BP North Sea oil spill
The leak lasted for approximately an hour after the problem was detected Getty

BP will let 95 tonnes of leaked oil "disperse naturally" in the North Sea after a technical fault at one of its platforms on Sunday (2 October). The malfunction happened on a remote rig on the Clair platform 46 miles (75km) off the Shetland coast when there were complications with the system that separates water, oil and gas.

The leak lasted for approximately an hour after the problem was detected and before it was capped.

In that time an estimated about 95 tonnes of oil –roughly 700 barrels – spilled into the sea.

BP said it was working with the industry cooperative Oil Spill Response and the UK government to assess the potential environmental impact before drawing up the best response as the oil moved away from land.
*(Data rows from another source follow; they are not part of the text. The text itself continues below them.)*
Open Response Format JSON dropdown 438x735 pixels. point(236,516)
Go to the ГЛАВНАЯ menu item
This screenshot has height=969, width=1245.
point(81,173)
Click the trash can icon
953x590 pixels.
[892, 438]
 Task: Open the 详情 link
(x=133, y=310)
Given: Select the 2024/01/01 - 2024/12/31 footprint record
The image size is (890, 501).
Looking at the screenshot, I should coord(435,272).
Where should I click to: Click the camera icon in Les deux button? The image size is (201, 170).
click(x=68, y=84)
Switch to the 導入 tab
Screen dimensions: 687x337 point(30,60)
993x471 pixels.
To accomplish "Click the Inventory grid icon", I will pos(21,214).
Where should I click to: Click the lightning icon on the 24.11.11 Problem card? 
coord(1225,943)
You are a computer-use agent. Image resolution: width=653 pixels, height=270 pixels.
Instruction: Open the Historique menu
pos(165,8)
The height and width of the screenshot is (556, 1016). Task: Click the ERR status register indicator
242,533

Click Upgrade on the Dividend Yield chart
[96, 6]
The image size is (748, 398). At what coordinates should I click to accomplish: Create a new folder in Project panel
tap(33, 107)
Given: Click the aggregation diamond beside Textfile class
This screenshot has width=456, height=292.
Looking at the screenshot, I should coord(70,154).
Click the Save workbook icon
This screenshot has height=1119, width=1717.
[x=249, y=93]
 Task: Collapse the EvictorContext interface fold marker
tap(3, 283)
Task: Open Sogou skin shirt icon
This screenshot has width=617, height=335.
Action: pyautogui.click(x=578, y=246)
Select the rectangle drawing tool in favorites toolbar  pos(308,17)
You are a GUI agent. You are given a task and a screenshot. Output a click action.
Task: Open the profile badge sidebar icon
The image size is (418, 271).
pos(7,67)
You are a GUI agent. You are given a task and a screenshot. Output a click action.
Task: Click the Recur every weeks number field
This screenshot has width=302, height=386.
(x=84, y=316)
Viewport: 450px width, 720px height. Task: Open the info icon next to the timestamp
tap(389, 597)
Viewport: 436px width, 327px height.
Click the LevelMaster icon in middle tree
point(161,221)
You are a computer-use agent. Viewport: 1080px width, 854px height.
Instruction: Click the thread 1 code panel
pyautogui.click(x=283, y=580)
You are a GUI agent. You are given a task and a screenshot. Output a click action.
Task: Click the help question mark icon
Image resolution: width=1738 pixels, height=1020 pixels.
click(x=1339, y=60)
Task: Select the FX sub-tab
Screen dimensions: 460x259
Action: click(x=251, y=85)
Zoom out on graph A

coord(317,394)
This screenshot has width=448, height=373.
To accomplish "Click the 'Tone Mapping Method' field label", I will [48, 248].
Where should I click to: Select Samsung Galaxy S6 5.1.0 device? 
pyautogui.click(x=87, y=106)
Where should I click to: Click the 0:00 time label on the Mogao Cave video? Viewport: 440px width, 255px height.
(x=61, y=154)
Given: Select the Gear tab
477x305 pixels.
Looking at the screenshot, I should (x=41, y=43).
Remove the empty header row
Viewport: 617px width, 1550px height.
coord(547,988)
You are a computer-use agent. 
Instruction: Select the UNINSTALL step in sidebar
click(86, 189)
"At present, it is considered that the most appropriate response is to allow the oil to disperse naturally at sea, but contingencies for other action are being prepared," BP said. "The most recent surveillance flight already indicates significant dispersal of the oil at the surface."

The spill is minor compared to the disastrous one at the Deepwater Horizon platform in the Gulf of Mexico in 2010. More than three million barrels poured into the sea before the well was capped 87 days after the blowout, which killed 11 people on the Macondo Prospect.

BP was found guilty by a US District Court judge of gross negligence and reckless conduct in September 2014. Almost one year later it settled to pay pay $18.7bn (£14.6bn) in fines, the largest corporate settlement in US history.